I recently started a new position managing the NXT Database at science center. Within the last year, they migrated from eTapestry to NXT… as I've been using the database I've noticed that a lot of companies/orgs, etc. are entered in as individual records.

I've been able convert a lot of those records to the correct type by querying records with “last names” of ‘Inc.’, ‘LLP’ and so on, but I'm still encountering records for companies that have been entered in as individuals.

I would really appreciate if anyone else has some interesting ideas on identifying these records! Thanks in advance

Comments

  • JoAnn Strommen
    JoAnn Strommen Community All-Star
    Tenth Anniversary Kudos 5 PowerUp Challenge: Product Update Briefing Feedback Task 3 2025 bbcon Attendee Badge

    @Norah Jones Several things come to mind but all depend on how your data is entered. I don't know all the data options in eTapestry to know if there would be things like relationships.

    • Do you have a specific constituent code that came in with conversion that would help? Or ID coding for orgs?
    • Did the company names split info FN and LN fields? If not, query for blank FN field?
    • Do you use titles for your individual records? If so, query for blank title records? I'm guessing for an org record that would be blank.
    • Did you bring in relationships where you could filter on contact / contact type?

    Depending on the size of the database, I'd consider query segments of individual records with name fields output so you can scan list and then click on any from query that you need to change or possibly exporting data to Excel and looking at name fields there.
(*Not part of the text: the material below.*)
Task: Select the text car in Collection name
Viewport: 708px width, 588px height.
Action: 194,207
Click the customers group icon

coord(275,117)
Take ID field and with records you want to change I think you can do a global conversion.

    Just some thoughts. Best wishes with your cleanup project.

  • @Norah Jones
    JoAnn's suggestions are excellent. You'll get some false positives this way, but you can also try querying for those who give gifts through “Business Check” pay method, if this field was available in your eTapestry input data.

    If you enjoy working in Excel, you can also create a query of “Keycode = Individual”, export their last name and ID, and then perform a column search in Excel for spaces. Note the empty space between words in “Blubber Co.” that does not exist in (most) individual last names.

  • @JoAnn Strommen
    Thanks so much for your suggestions!

  • @Norah Jones

    I'm a little jealous! I love a project where you have to think about different ways to search for the anomalies.
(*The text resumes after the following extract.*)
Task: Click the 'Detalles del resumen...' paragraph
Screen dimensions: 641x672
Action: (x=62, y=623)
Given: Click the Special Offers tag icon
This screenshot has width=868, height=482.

    I like to do queries with the operator “contains.” Like, Last Name contains The. Maybe you can even do Last Name contains space (put a space in the field, not the actual word space). I'm not in a position to test that right now, but it might work. Then you'd have a query to globally convert to Org records. If you need to remove a few that shouldn't be converted, pull the query over to Query List and remove the ones you don't want.

    Have fun!

  • @Katherine Mannion
    Alas! I tested the “contains (space)” in Query, and it doesn't work. You can do an “Open Constituent” search in Records using Last Name = *(space) but then you have to manually browse the search results list. That's why I suggested exporting to Excel and searching that there.